Write out everything from the line containing "You are a computer-use" down to the line containing "pos(976,642)", including the requests, and add -17 to every coordinate in the answers. Leave the pictures out.

═════ Raw records

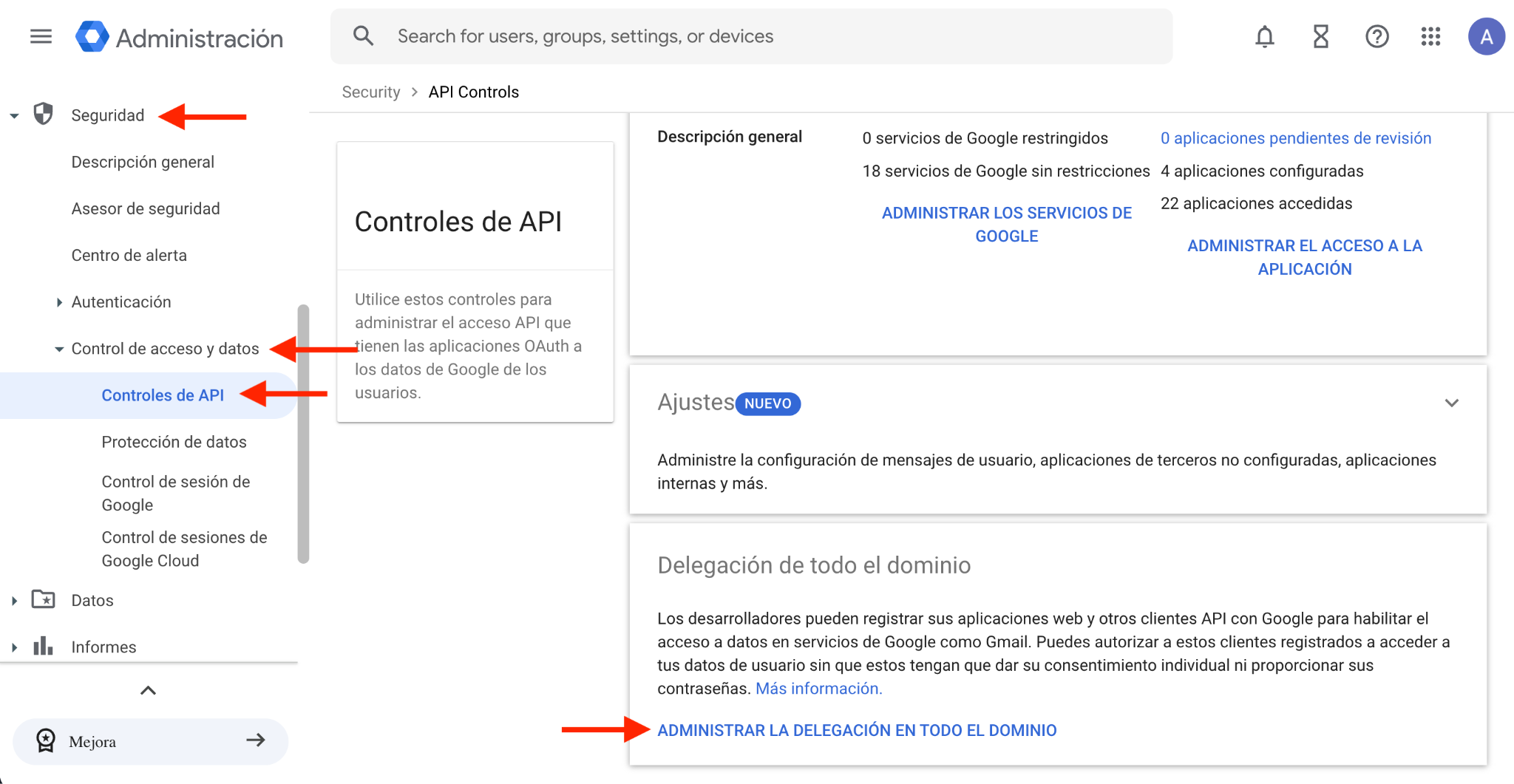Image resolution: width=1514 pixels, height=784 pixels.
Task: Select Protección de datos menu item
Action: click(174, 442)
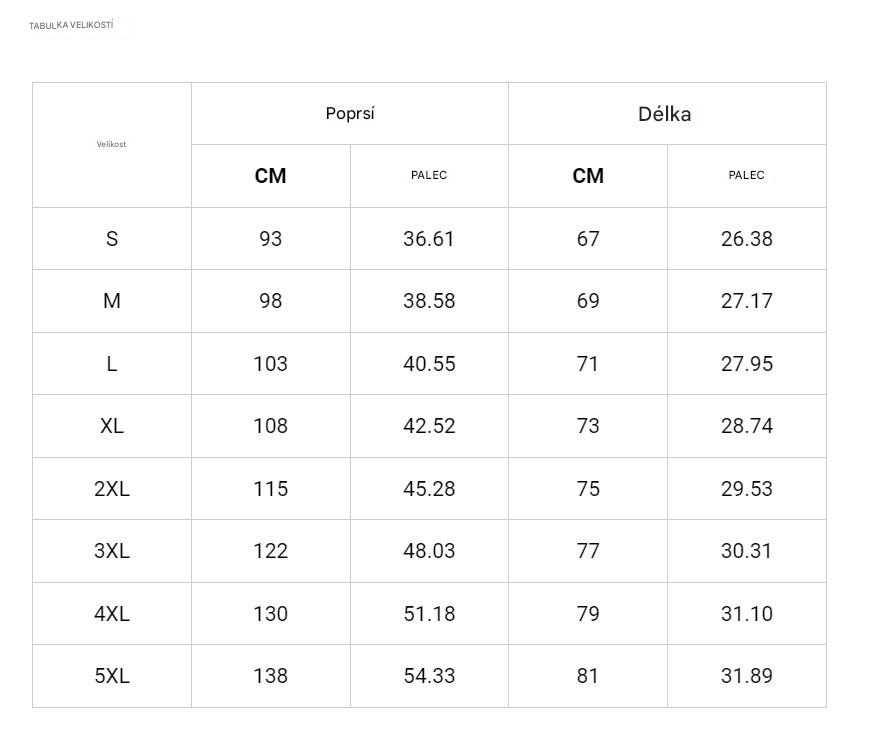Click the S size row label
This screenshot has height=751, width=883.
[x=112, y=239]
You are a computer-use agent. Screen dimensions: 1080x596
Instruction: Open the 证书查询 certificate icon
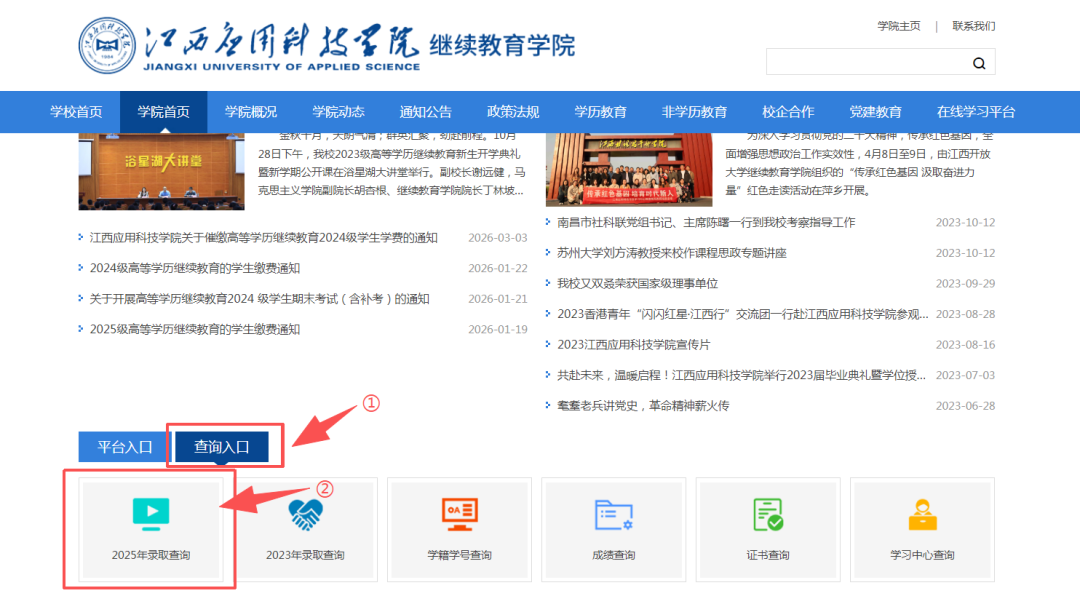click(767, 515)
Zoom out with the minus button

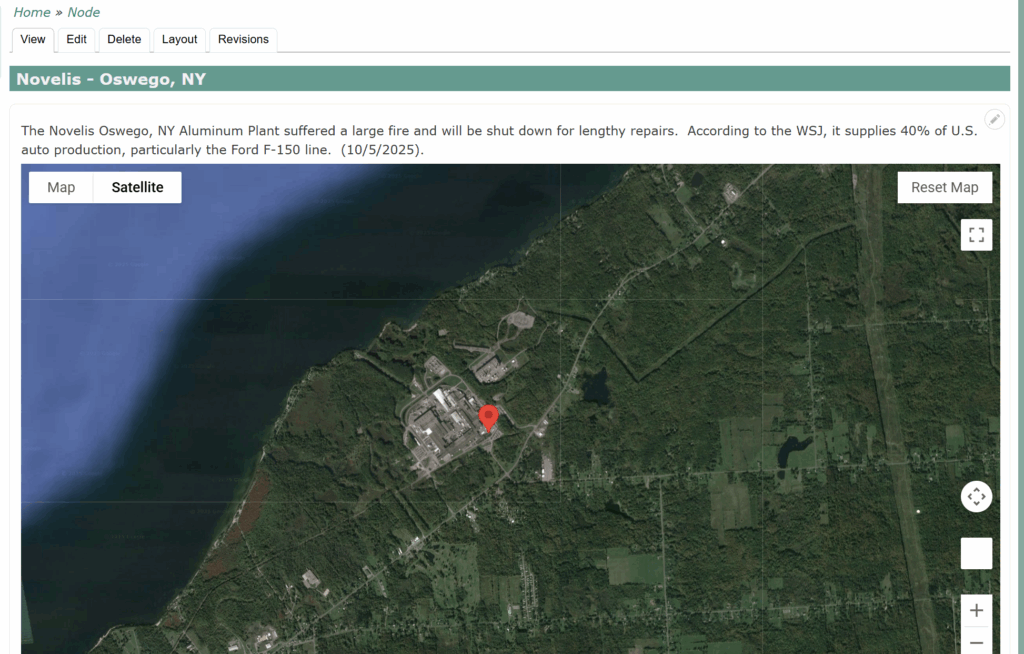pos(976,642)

══════════
═════ Raw records

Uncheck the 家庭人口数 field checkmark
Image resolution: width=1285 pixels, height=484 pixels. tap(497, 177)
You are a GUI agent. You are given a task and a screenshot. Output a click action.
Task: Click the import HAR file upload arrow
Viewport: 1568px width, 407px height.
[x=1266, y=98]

══════════

- **Result of this exercise**:
You are a computer-use agent. Screen dimensions: 1080x596
Instruction: Open the 证书查询 certificate icon
click(750, 498)
Zoom out with the minus button

pos(959,625)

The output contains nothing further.